Our Top Ten Stories of The Year
This is not a list of the “best” stories of 2022, which would be taking sides. All our writers are excellent, all our stories are spectacular! This is instead a list of the most-read stories. And it’s not technically all 2022, it covers the last year. So the period includes December 2021. But it’ll give you a chance to catch up and to see what tickled our readers’ fancy during this weird year.
10. The Triumphant return of NightMara! (August). The media often overlooks VR’s potential to create immersive entertainment that may one day compete with your home screen and movie theaters. Audere‘s favorite VR show is Nightmara, so the arrival of a new episode in August was cause for some rejoicing, and an interview with the show’s writer/director, Gianpaolo Gonzalez.
9. Alan N. Levy’s Prescient Iran/Russia Warning (February). The late, great thriller writer, Alan N. Levy, once envisioned a future world that looks much like 2022, especially the behavior of Vladimir Putin in Eastern Europe. Earlier this year, Alan’s editor reflected on the remarkable predictions embedded in Alan’s great novel, The Tenth Plague.
8. OpenAI: A Less Toxic Chatbot? (January). Because chatbots are just language prediction models, they don’t have a conscience. Some scientists are working on that.
7. Is the Future Artificial? (July). We looked at all the ways that life is getting less “real,” from VR and AR to women who marry robots, and what to expect next. It’ll only get weirder
6. Defending Sam Wainwright, of “It’s a Wonderful Life” (December). Is Sam Wainwright the real hero of It’s a Wonderful Life? Is Mary Bailey the real villain?
5. An NFT Painting Transformed by Its Owner’s DNA: The Evans Brothers Explain (January). This is exactly what it sounds like. When you buy this NFT painting, your DNA will individualize it. Read on.

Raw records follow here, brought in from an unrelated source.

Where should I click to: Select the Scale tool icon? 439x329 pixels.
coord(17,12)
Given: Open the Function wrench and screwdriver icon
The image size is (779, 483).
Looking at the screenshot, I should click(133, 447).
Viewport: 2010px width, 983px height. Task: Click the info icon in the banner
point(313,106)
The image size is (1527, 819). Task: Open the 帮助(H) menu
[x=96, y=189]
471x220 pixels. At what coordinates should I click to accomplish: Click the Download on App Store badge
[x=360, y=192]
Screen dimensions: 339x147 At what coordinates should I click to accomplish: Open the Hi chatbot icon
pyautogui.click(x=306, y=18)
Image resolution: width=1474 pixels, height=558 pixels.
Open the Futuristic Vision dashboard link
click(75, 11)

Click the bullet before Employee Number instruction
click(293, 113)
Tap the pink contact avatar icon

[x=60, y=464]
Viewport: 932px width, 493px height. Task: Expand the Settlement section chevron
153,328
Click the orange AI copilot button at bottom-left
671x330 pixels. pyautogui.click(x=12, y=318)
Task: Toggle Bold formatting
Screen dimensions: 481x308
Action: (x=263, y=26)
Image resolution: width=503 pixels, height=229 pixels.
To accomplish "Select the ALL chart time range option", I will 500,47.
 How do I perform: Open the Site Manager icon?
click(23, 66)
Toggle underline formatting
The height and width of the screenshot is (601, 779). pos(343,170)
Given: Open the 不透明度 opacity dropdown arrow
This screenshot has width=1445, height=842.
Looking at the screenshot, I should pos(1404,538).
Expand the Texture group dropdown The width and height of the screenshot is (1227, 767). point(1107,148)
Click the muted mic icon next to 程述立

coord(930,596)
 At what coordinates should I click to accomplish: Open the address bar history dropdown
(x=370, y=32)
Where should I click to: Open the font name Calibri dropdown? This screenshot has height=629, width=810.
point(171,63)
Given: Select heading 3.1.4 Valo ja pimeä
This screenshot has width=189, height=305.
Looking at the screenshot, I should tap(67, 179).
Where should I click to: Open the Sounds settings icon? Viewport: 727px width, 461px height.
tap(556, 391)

4. What to do on New Year’s Eve (Virtual Reality Edition) (December). In late 2021, with the pandemic still creeping along, some New Year’s revelers chose to party in virtual reality, the safest way to avoid catching a deadly disease. Here are some of the things they did.
3. The White Goddess: A New Micro-Budget Thriller with an Engrossing Mythological Twist (March). A secluded cabin in the dead of winter, an accident in the snow, a man and a woman stranded. All on a shoestring budget. We love it!
2. Six Years after Bulletproof Stockings, Perl Wolfe is Still Singing (June). Ah, the joys of an iconic Chassidic girl band! How does one top a thing like that?
1. Smoking Girl (April). In this short story by Steven S. Drachman, the most read of the year, two nighttime co-workers forge a superficial, temporary friendship over a 3 am cigarette break.